Изложенное позволяет сказать, что законодательно создавать усеченные составы, которые охватывают собой и фактически причиненный желаемый вред («последнее» мнение Верховного Суда РФ по данному вопросу может в любой момент измениться, как уже не раз бывало, и оно представляет собой лишь толкование закона, а не сам закон), нет никакой необходимости, дабы избежать необъективного рассмотрения судом преступлений подобных видов, поскольку их формулирование в законе создает иллюзию того, что за действия, признанные оконченным преступлением (в частности, за саму организацию банды), может быть определен и максимум санкции (формально это верно, а по существу — нет, так как санкция охватывает в таких составах и преступный результат, а при его отсутствии не может быть применена в полном объеме). Не потому ли санкция ст. 77 УК РСФСР была столь широка (лишение свободы на срок от 3 до 15 лет) и позволяла занижение наказывать собственно организацию банды без наступления желаемых последствий. Санкции ст. 209 УК РФ более узкие, что сводит на нет возможность учета в них реально наступивших последствий и создает эфемерное представление о необходимости квалификации по совокупности, что вовсе не является решением проблемы.
Также неприемлема, на наш взгляд, и конструкция оконченного изнасилования. Согласно традиционной точке зрения данный вид преступления считается оконченным с начала полового акта; на этой же позиции стоит и Верховный Суд РФ, согласно постановления Пленума которого «изнасилование следует считать оконченным преступлением с момента начала полового акта, независимо от его последствий»[258]. Подобное решение вполне объяснимо тем, что данный вид преступления относится к причиняющим вред отношениям половой свободы женщины, а в этом случае само начало полового акта уже нарушает половую свободу, все остальное для уголовного права с данных позиций безразлично.
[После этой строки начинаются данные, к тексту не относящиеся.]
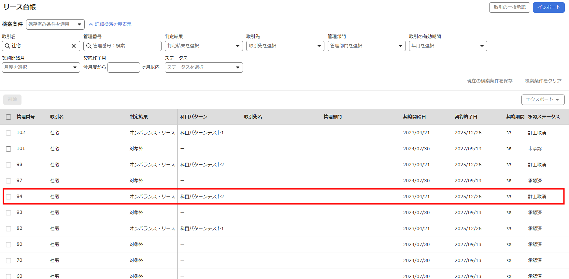Click 現在の検索条件を保存 link
Screen dimensions: 569x279
point(490,81)
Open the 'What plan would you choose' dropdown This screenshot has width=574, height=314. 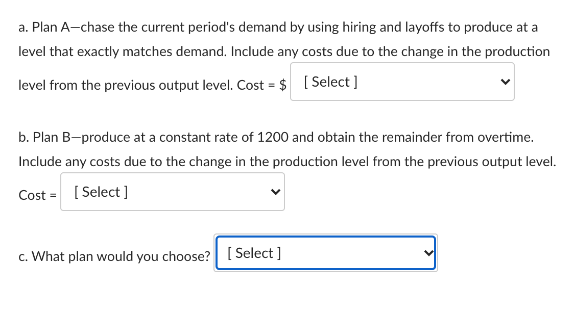(x=325, y=253)
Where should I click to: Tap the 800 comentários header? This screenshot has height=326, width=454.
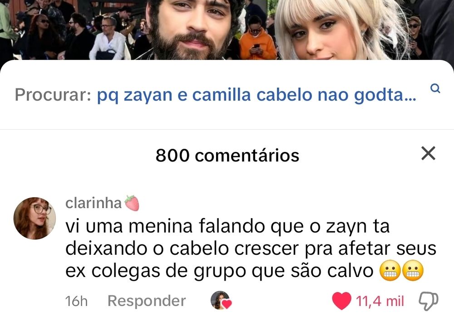coord(227,156)
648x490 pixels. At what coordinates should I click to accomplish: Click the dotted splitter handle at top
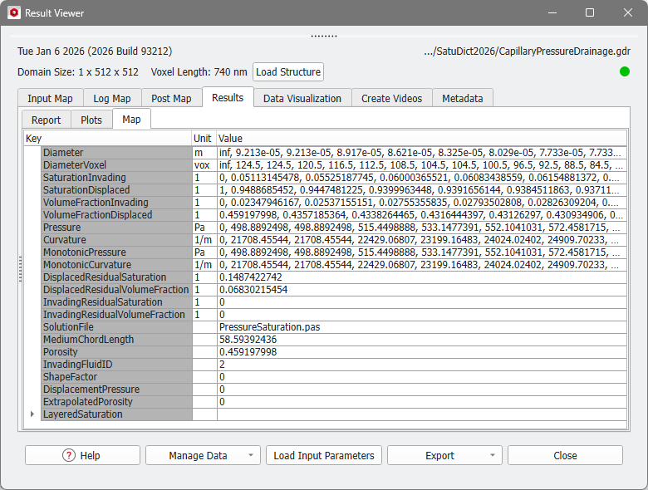point(324,36)
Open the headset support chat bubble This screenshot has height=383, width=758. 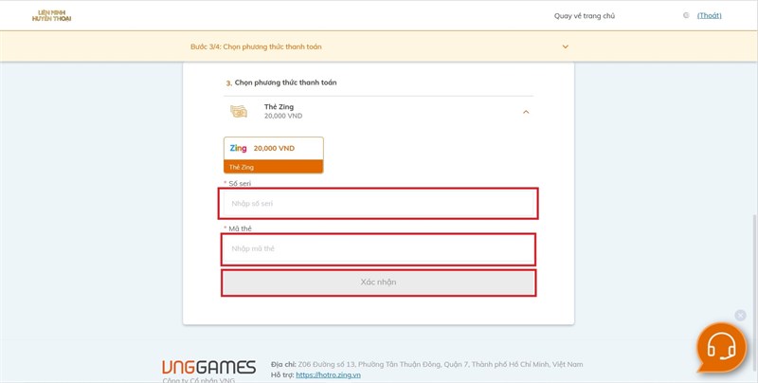721,348
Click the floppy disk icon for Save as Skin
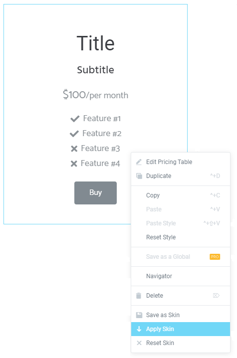This screenshot has width=237, height=358. pyautogui.click(x=139, y=315)
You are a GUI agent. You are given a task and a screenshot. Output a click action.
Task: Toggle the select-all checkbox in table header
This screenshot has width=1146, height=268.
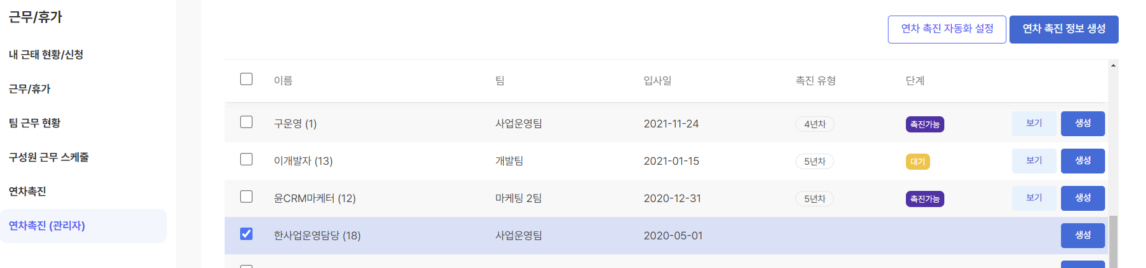coord(246,79)
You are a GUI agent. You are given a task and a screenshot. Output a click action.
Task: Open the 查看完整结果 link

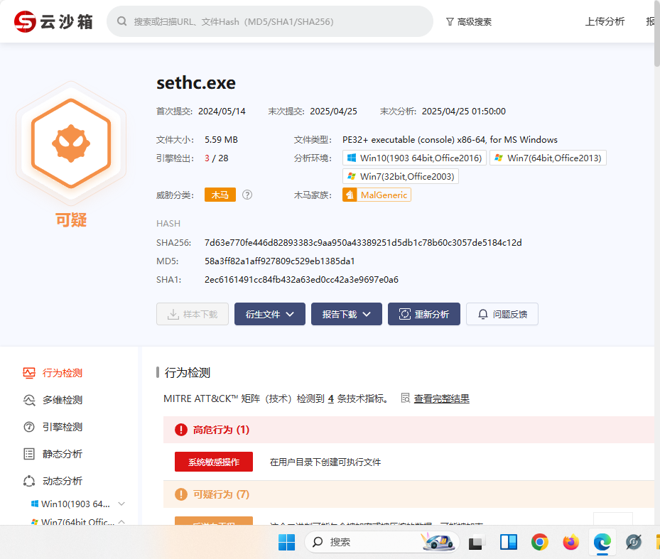click(441, 398)
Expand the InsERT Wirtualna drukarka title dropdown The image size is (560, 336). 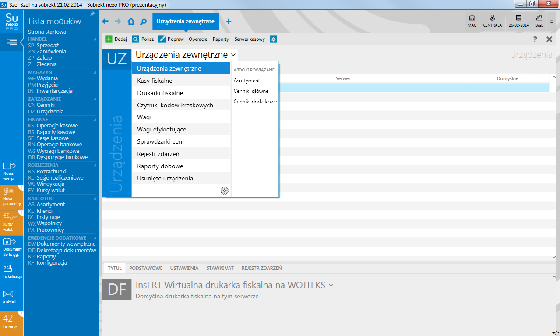331,285

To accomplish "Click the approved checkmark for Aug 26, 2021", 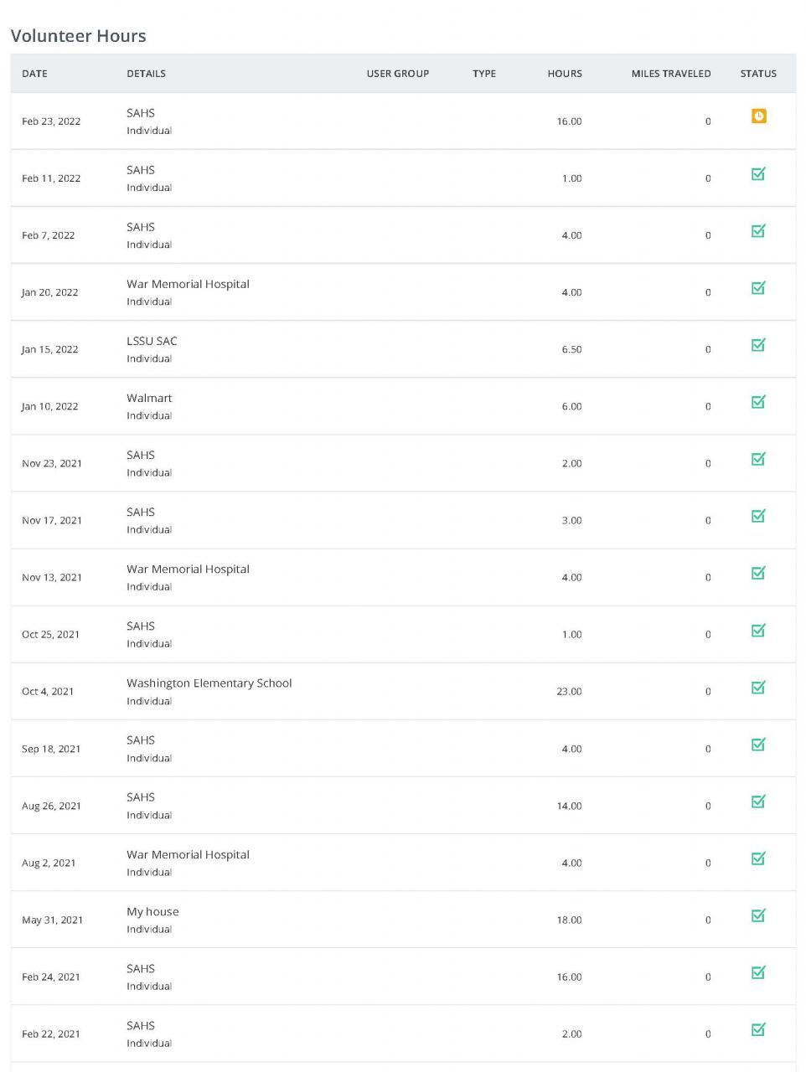I will 758,801.
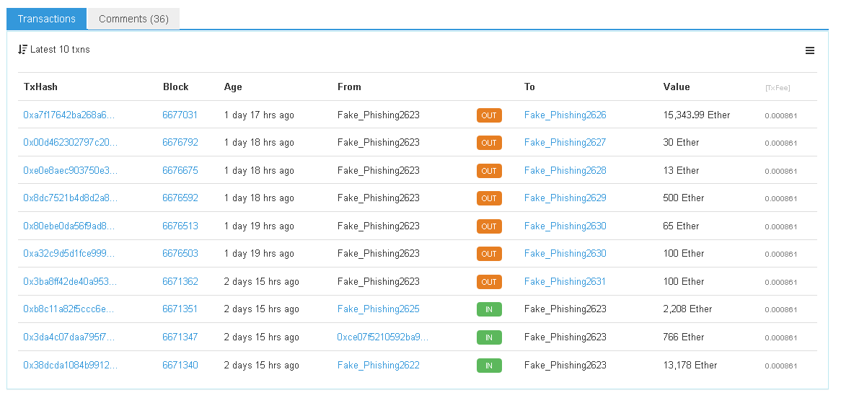Open the Fake_Phishing2631 recipient address

click(565, 282)
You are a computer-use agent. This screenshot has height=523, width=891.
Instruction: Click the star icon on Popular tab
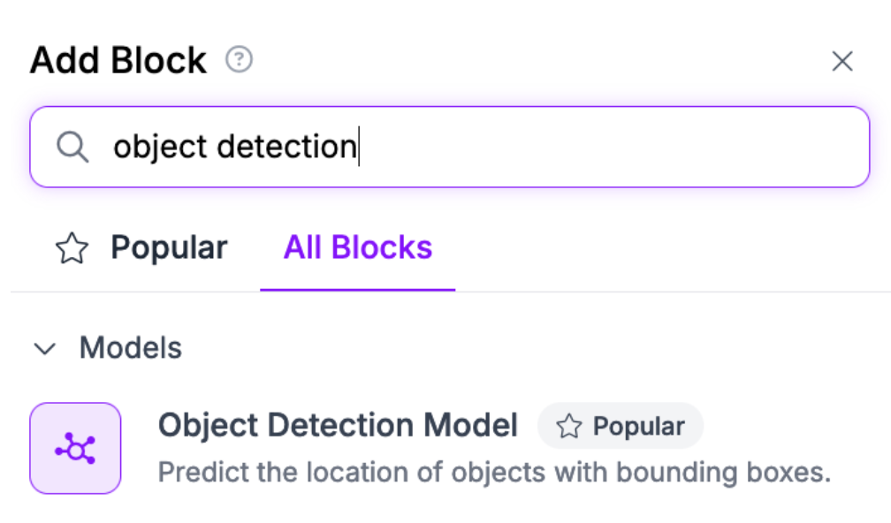click(72, 249)
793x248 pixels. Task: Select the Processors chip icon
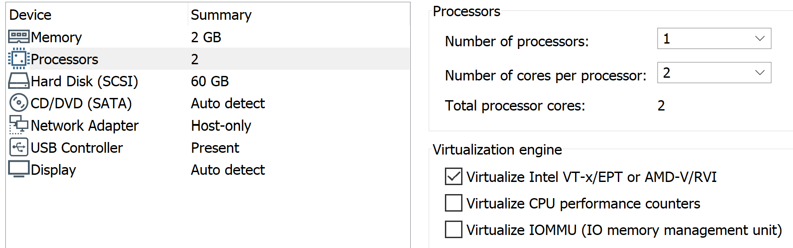(x=19, y=59)
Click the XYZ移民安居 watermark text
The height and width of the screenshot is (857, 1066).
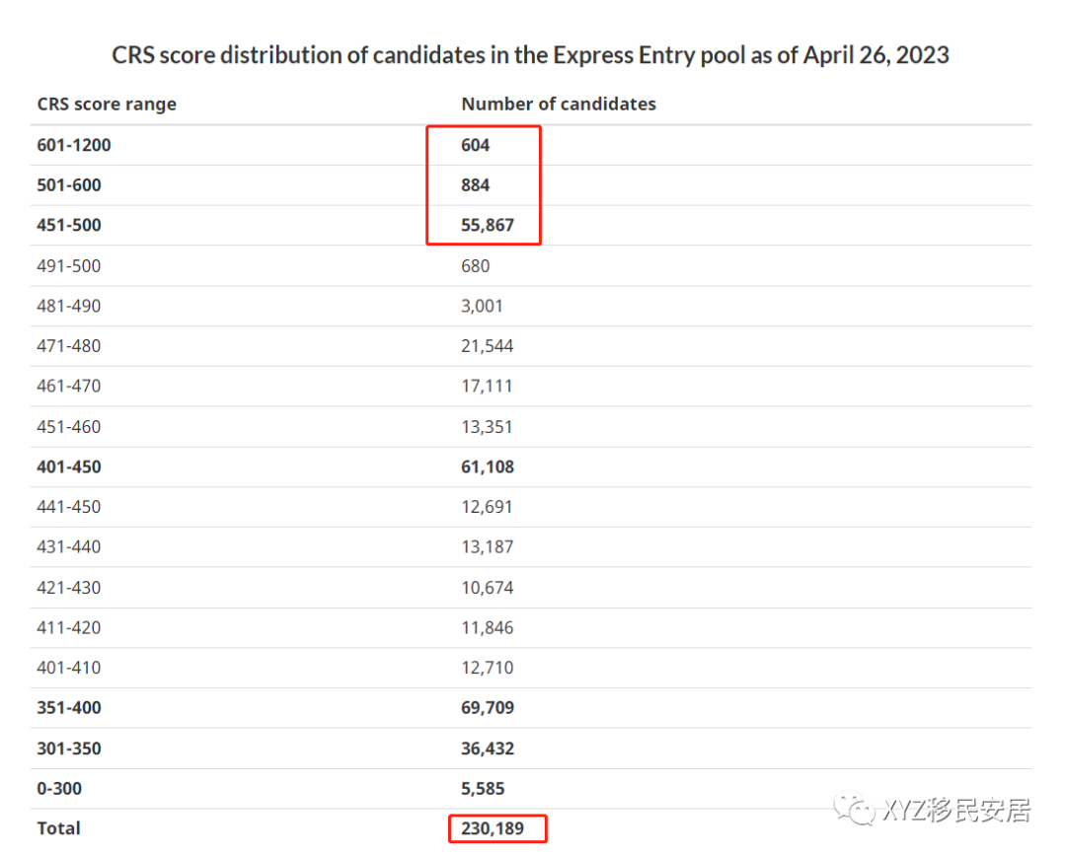tap(956, 810)
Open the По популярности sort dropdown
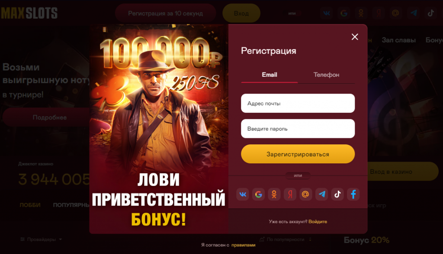This screenshot has width=443, height=254. point(286,239)
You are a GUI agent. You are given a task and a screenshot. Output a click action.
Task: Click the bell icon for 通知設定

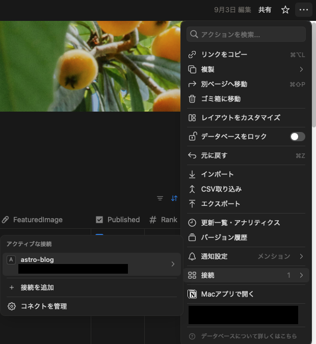(x=192, y=256)
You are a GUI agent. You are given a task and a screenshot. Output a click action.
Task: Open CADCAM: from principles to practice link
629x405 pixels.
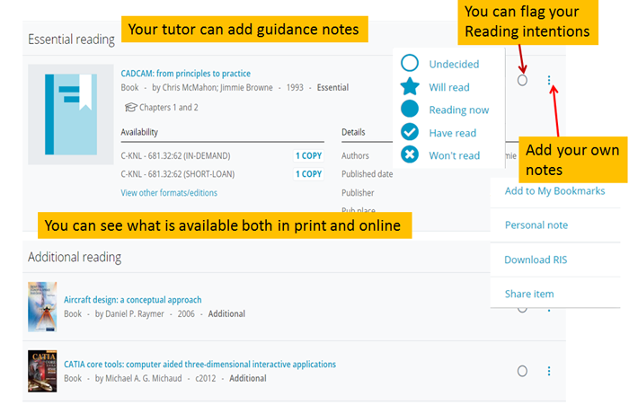[x=185, y=74]
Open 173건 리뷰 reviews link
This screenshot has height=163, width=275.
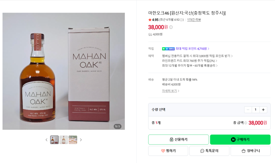pyautogui.click(x=194, y=20)
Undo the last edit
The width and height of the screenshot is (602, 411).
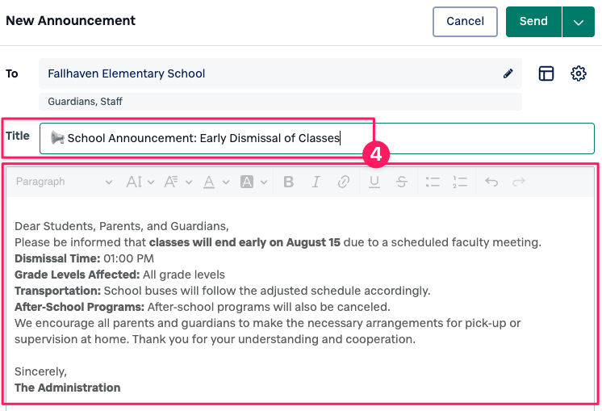coord(491,182)
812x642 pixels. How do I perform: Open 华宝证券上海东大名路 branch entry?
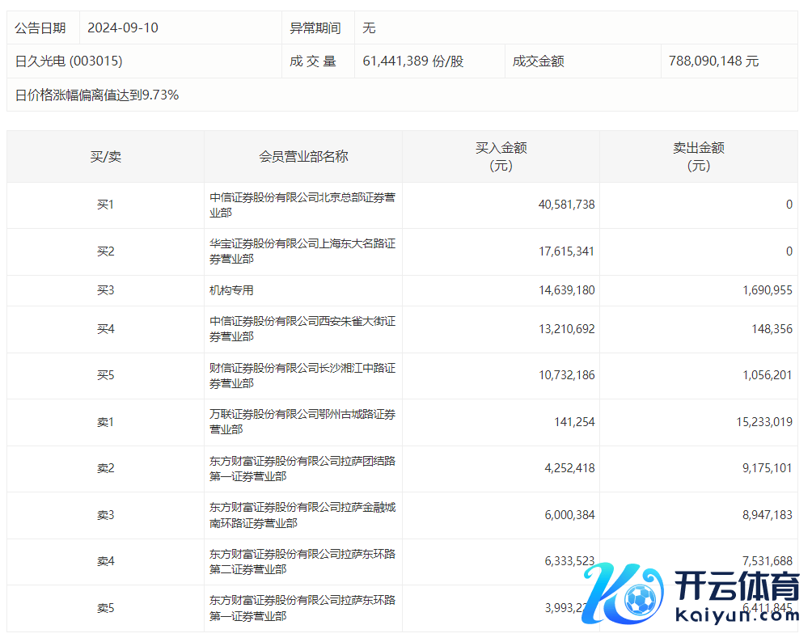click(x=302, y=251)
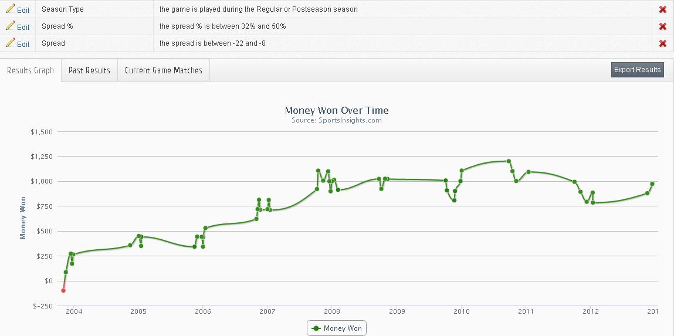
Task: Remove the Season Type filter with red X
Action: point(663,9)
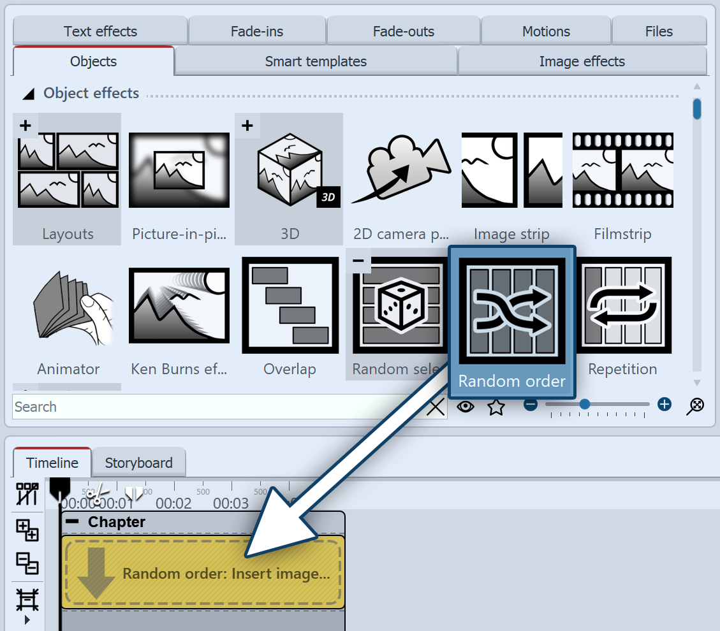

Однако при таком решении возникает множество неразрешимых вопросов. Во–первых, остается вопрос, «почему» именно этот момент избран в качестве окончания изнасилования, ведь умысел виновного был направлен не на проникновение в область больших половых губ, а на физиологическое завершение полового акта, при котором каждая фрикция является лишь частью всего процесса. Так может быть логичнее исходить из умысла субъекта, определяя момент окончания преступления, а не искать определенную условность, фикцию.
Во–вторых, при таком подходе в определенной степени невозможно покушение как прерванная деятельность, хотя в теории высказано мнение о возможности неоконченного покушения, которое выражается в попытке «введения полового члена во влагалище потерпевшей»[259]. Думается, Н. К. Семернева не совсем точна по нескольким причинам: 1) при традиционном понимании момента окончания изнасилование превращается в одномоментное поведение, при котором динамики полового акта нет, по крайней мере, она столь незначительна, что говорить о многомоментном поведении нет смысла; именно это одномоментное поведение является исполнением преступления при использовании беспомощного состояния потерпевшей; 2) при угрозе насилия или физическом насилии объективная сторона анализируемого вида преступления расширяется за счет указанных способов изнасилования, поэтому исполнение преступления будет включать в себя и эти способы; 3) покушение возможно только на стадии исполнения преступления, именно поэтому оно в принципе невозможно при использовании беспомощного состояния потерпевшей, поскольку при одномоментном поведении невозможно вторгнуться в развитие события; и в полной мере возможно при угрозе насилия и физическом насилии, которые по существу и являются началом исполнения объективной стороны и, соответственно, при прерывании могут выступать как покушение; 4) отсюда возникает несправедливое отношение к различной опасности преступникам: при психическом или физическом насилии преступники более опасны, но к ним можно применить покушение с соответствующим смягчением наказания, а при использовании беспомощного состояния потерпевшей — менее опасны, но альтернативы оконченному преступлению в виде покушения нет.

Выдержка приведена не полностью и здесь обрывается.